Leaving out only the pictures, write out all the entries exactly.

┄┄┄┄┄┄┄┄┄┄┄┄┄┄┄┄┄┄┄┄

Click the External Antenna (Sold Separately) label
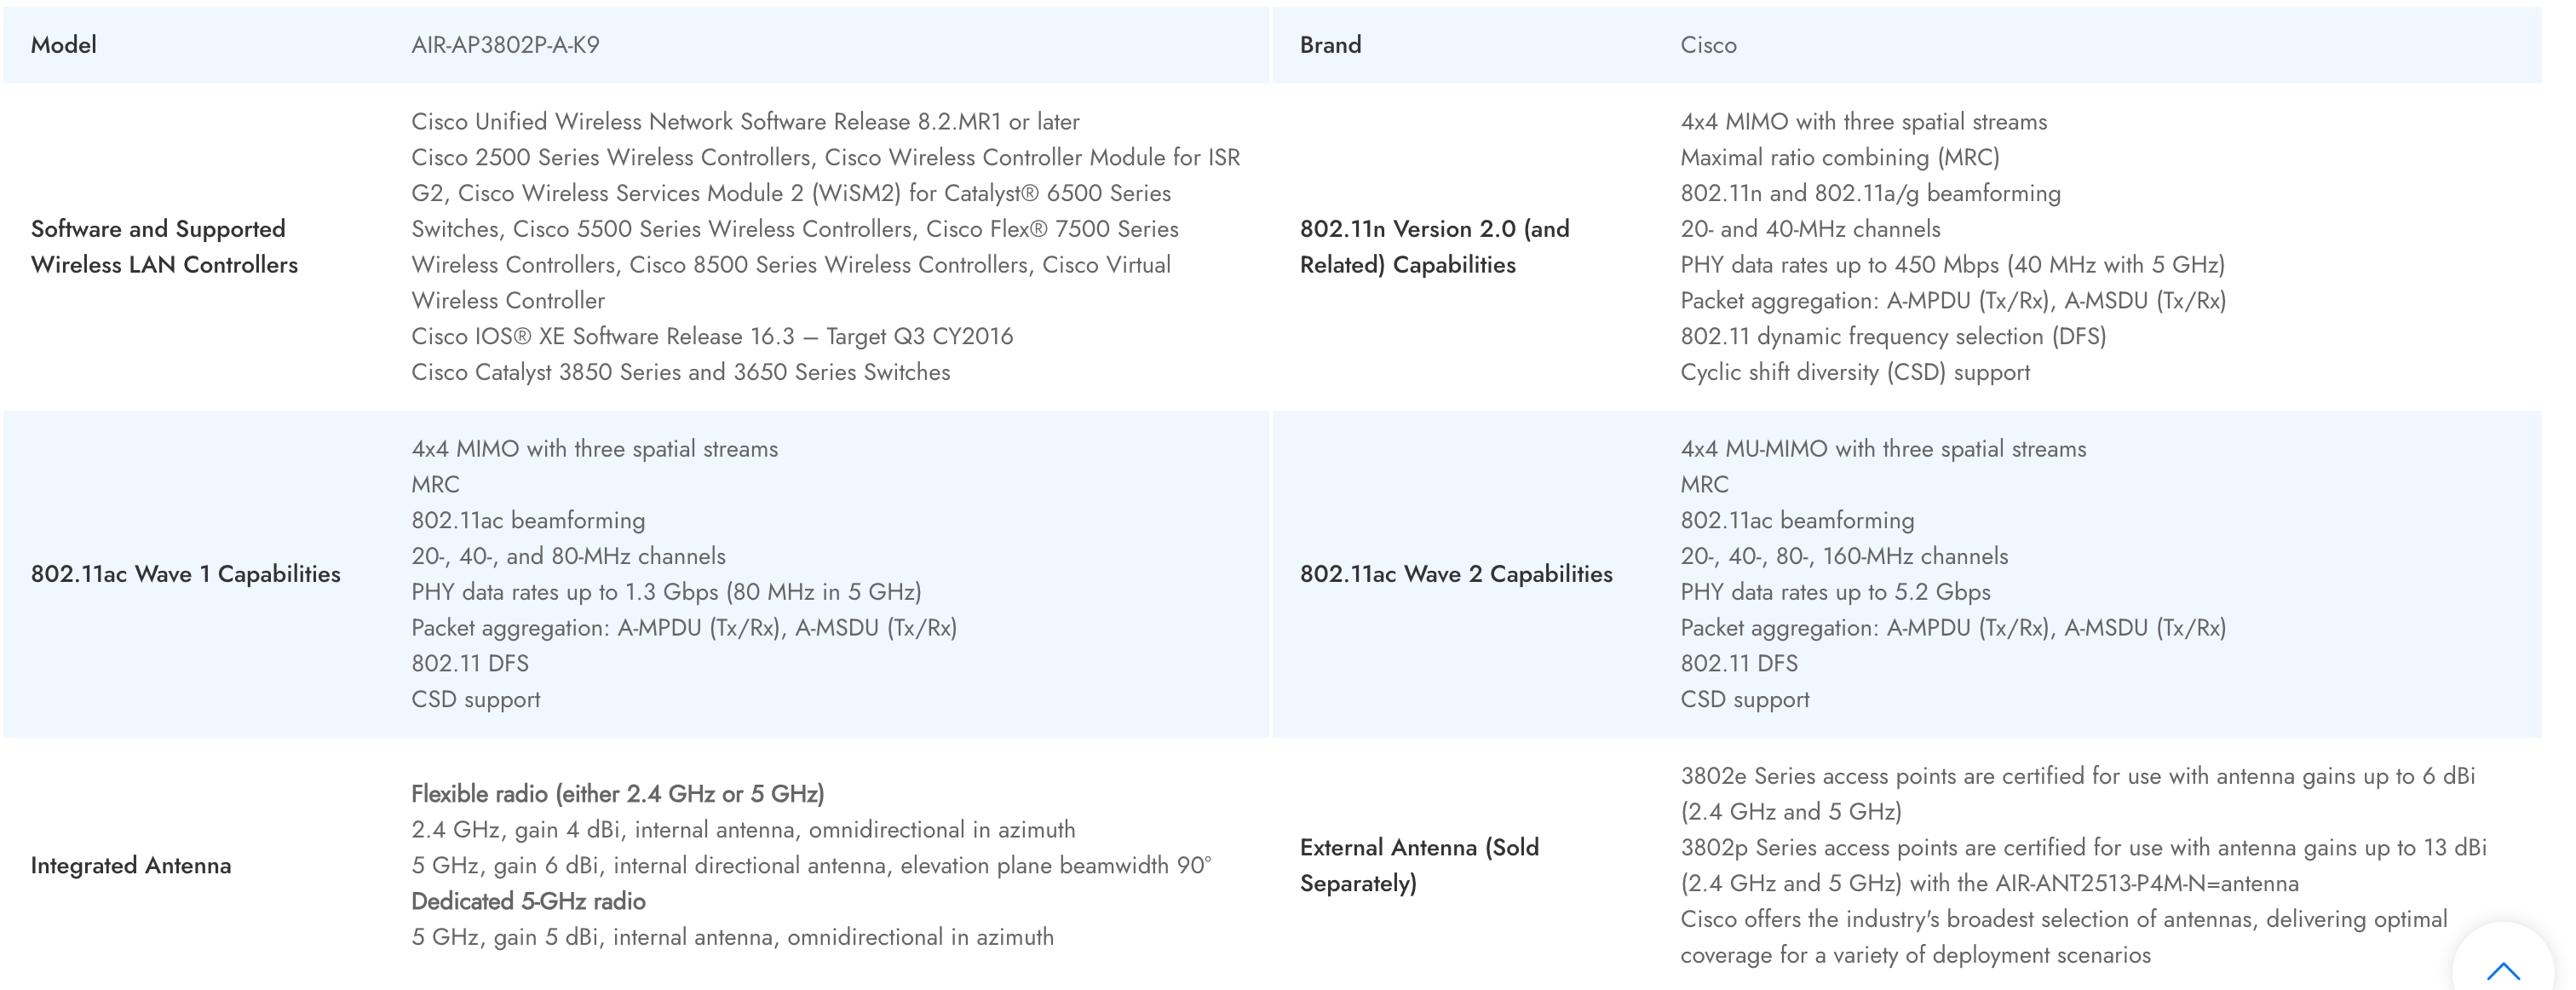The height and width of the screenshot is (990, 2576). tap(1419, 866)
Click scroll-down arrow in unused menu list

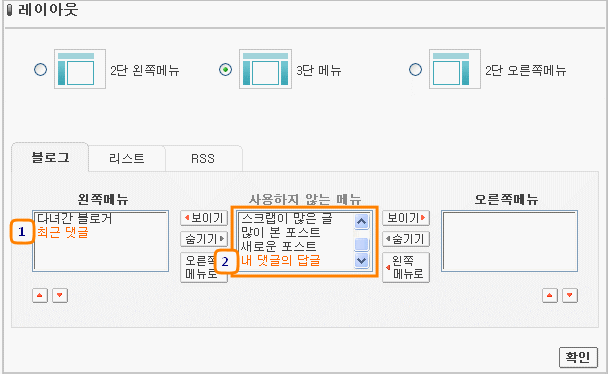pos(361,260)
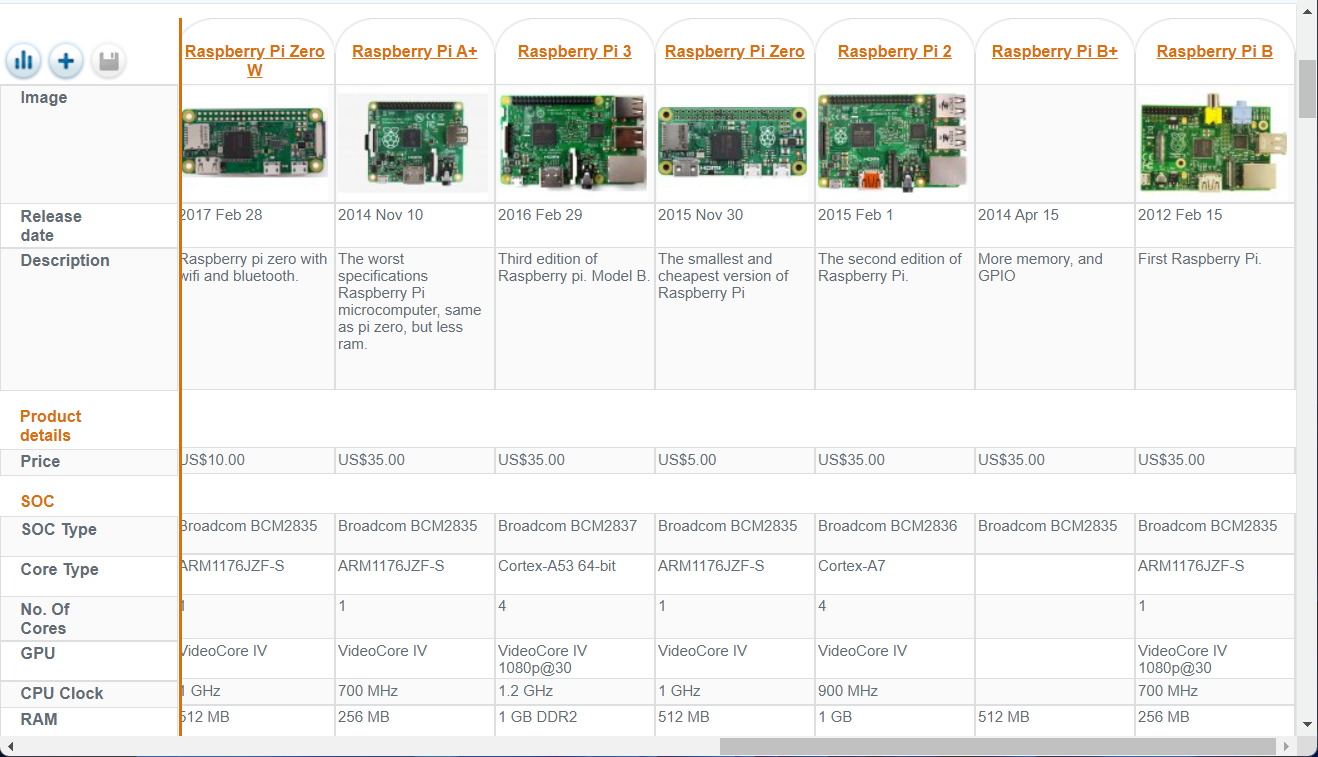Screen dimensions: 1318x757
Task: Save the comparison table
Action: tap(107, 61)
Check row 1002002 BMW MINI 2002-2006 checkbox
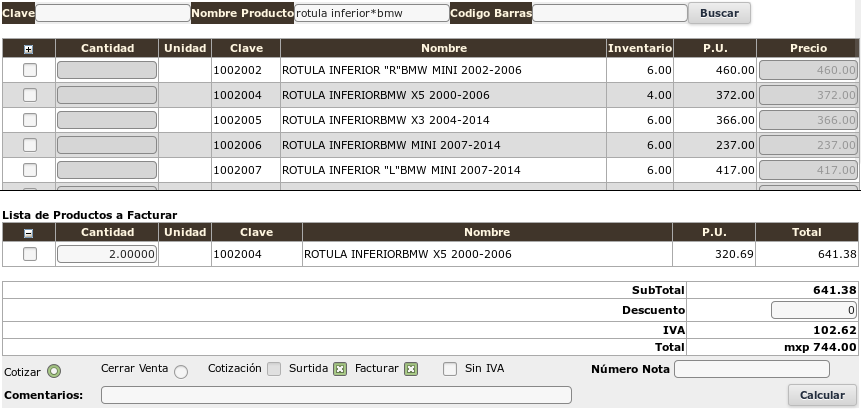 [x=30, y=70]
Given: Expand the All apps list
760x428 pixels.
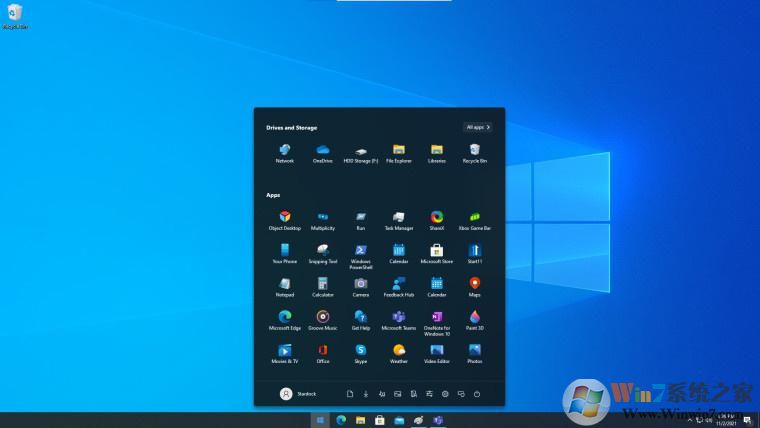Looking at the screenshot, I should [x=478, y=128].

┄┄┄┄┄┄┄┄┄┄┄┄┄┄┄┄┄┄┄┄

Exercise response
Click the External Antenna (Sold Separately) label
The height and width of the screenshot is (990, 2576). tap(1419, 866)
Click scroll-down arrow in unused menu list

pos(361,260)
Screen dimensions: 1318x757
Task: Save the comparison table
Action: tap(107, 61)
Check row 1002002 BMW MINI 2002-2006 checkbox
 [x=30, y=70]
Given: Expand the All apps list
760x428 pixels.
Looking at the screenshot, I should [x=478, y=128].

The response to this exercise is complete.